> Trecho do documento
------------------------------------

A cidade planeja, também nas próximas semanas, a expansão dos Centros de Atendimento Psicossocial (Caps) para além das seis unidades que hoje prestam atendimento aos dependentes. O programa também inovou ao incluir métodos terapêuticos não convencionais. Pacientes do Caps do Cajuru, por exemplo, passaram a frequentar aulas de ioga.
"A ideia é aumentar a cobertura [dos Caps] e a diversidade de ações. Além da abertura de novas unidades, queremos manter todas funcionando 24 horas", sintetizou o diretor do departamento de Saúde Mental da Secretaria Municipal de Saúde, Marcelo Kimati.
"Eu sou fraco perante a droga. Mas nunca roubei"
Três anos atrás, o vício em crack e em álcool fez com que Marcelo Avancini, de 38 anos, deixasse para trás o lar, a mulher e o emprego trabalhou por anos como garçom do Graciosa Country Club. Não queria que a família sofresse por vê-lo corroído pela dependência química. Na rua, vive da venda do artesanato que faz a partir de sucata de alumínio. Usa as latinhas para fumar "pedras", várias vezes ao dia. "Eu sou fraco perante a droga. Mas nunca roubei, nunca fui preso", ressaltou.
Articulado, o homem de fala mansa virou uma espécie de "líder do bem" da Praça Constantino Fanini, às margens do Rio Capanema, uma das minicracolândias de Curitiba. Ensina artesanato aos outros usuários e orienta-os a "não cair no lado errado". Os conselhos e os cuidados dispensados aos amigos lhe renderam o apelido de "Paizão".
"Eu roubava para comprar crack. Foi esse cara que me fez parar e sonhar com coisa melhor", diz Rodrigo, de 25 anos, um dos "filhos" de Avancini, e que se viciou depois que a mulher morreu.
Avancini reconhece a força da pedra. Já esteve internado por três vezes, mas sucumbiu às recaídas. "Não podia tomar uma cerveja, que já era", relembra. Sente vontade de se livrar do vício e recomeçar vida nova, mas sabe que, sozinho, não conseguirá abandonar o cachimbo.
De frente pro mar
Perto dali, outro frequentador da minicracolândia, Anderson Moreira, de 25 anos, construiu um barraco, à beira do Capanema. Caprichoso, decorou o local com um crucifixo, vasos de flores e bonecos. "E é de frente pro mar", brinca. É ali que se esconde para usar crack. Para comprar a droga, faz malabares em sinais de trânsito. O vício roubou um de seus muitos sonhos de juventude: trabalhar em circo. "Agora sei que é difícil. É difícil sair dessa, irmão. Por mais que queira, a pedra não deixa", lamentou.

------------------------------------

[Trechos de dados]
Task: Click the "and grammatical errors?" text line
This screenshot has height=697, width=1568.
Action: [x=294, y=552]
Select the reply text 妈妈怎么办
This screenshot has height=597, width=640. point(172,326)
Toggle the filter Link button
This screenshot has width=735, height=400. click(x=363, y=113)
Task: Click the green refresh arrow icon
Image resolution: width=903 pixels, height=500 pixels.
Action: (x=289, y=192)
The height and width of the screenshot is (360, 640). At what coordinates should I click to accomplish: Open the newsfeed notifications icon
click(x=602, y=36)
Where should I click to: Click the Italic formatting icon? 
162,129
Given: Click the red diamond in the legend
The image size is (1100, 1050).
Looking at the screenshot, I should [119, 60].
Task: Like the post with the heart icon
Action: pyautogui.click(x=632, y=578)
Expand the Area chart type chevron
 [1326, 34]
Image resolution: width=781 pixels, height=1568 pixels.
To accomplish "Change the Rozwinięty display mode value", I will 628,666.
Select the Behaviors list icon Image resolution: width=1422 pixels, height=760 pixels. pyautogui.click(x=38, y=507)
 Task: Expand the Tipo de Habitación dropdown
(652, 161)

------------------------------------

> Tarefa A
Transcreva a reportagem sobre usuários de crack em Curitiba de "Avancini reconhece a" até "abandonar o cachimbo.".
> Tarefa B
Responda com base na reportagem sobre usuários de crack em Curitiba:
(i) Quantas unidades dos Caps prestam atendimento hoje aos dependentes?
(ii) Que apelido Marcelo Avancini ganhou?
(iii) O que Anderson Moreira faz para comprar a droga?

> Resposta A
Avancini reconhece a força da pedra. Já esteve internado por três vezes, mas sucumbiu às recaídas. "Não podia tomar uma cerveja, que já era", relembra. Sente vontade de se livrar do vício e recomeçar vida nova, mas sabe que, sozinho, não conseguirá abandonar o cachimbo.

> Resposta B
(i) Seis unidades.
(ii) "Paizão".
(iii) Malabares em sinais de trânsito.